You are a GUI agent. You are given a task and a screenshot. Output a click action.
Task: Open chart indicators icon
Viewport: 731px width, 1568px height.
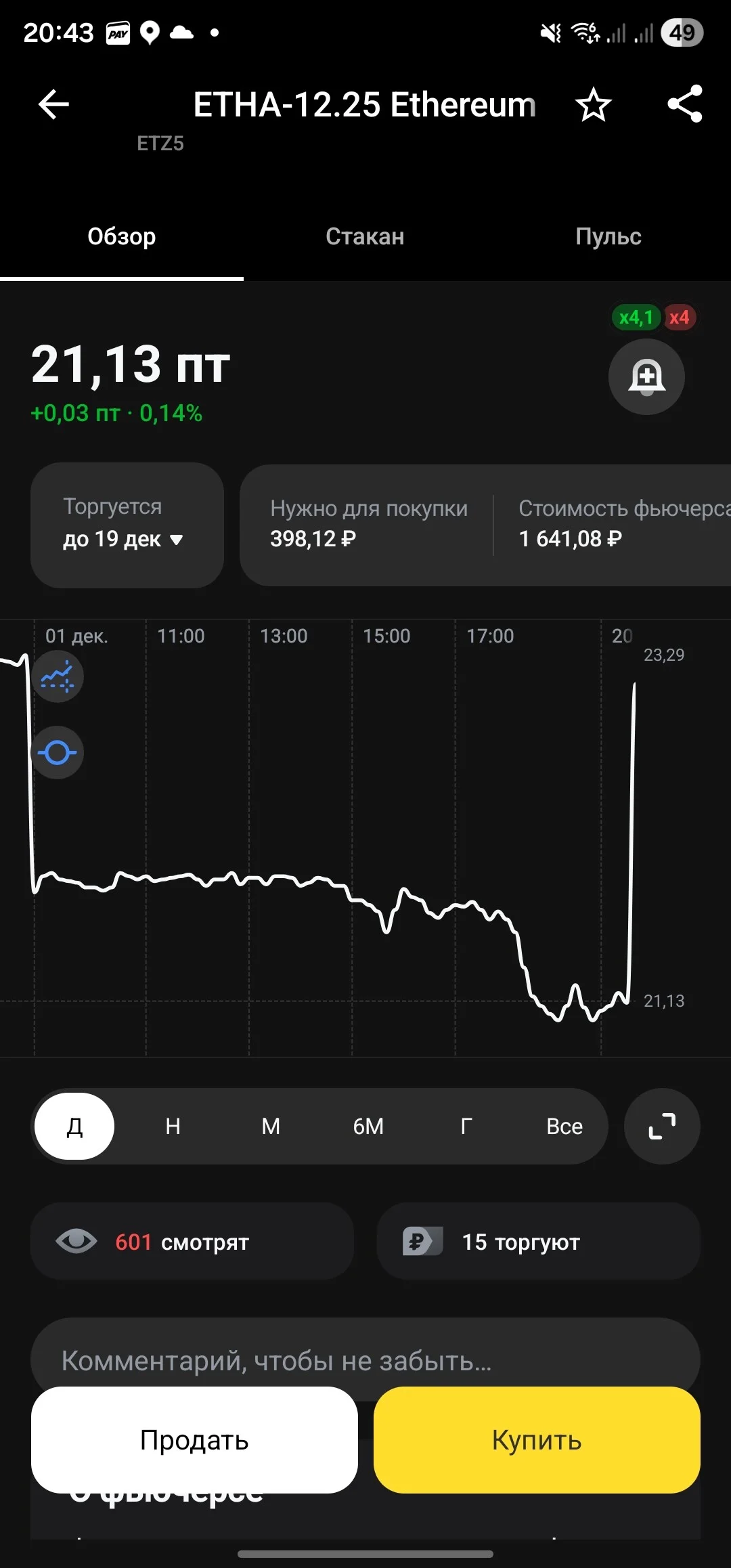[57, 676]
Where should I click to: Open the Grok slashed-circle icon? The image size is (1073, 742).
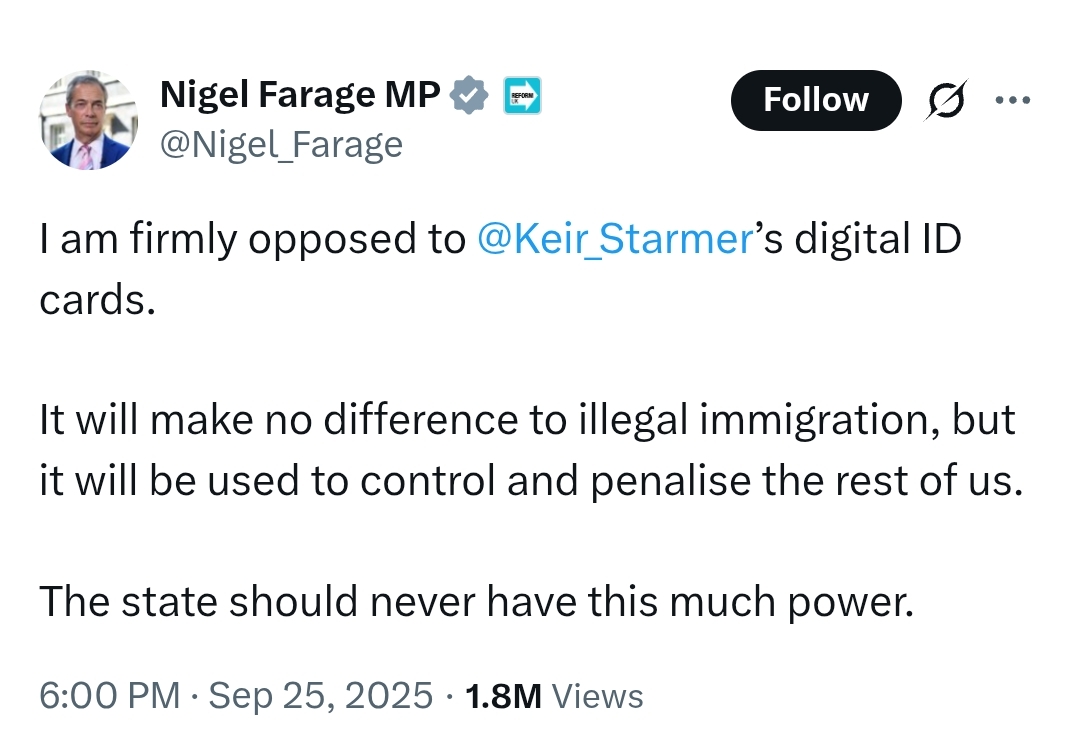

━━━━

Work request: In the printed copy, the material above must appear unchanged and without its pictures.

Output of the task:
You are a GUI agent. You are given a task and a screenshot. Output a click action.
Task: Open chart indicators icon
Viewport: 731px width, 1568px height.
[57, 676]
Where should I click to: Open the Grok slashed-circle icon? The image size is (1073, 742).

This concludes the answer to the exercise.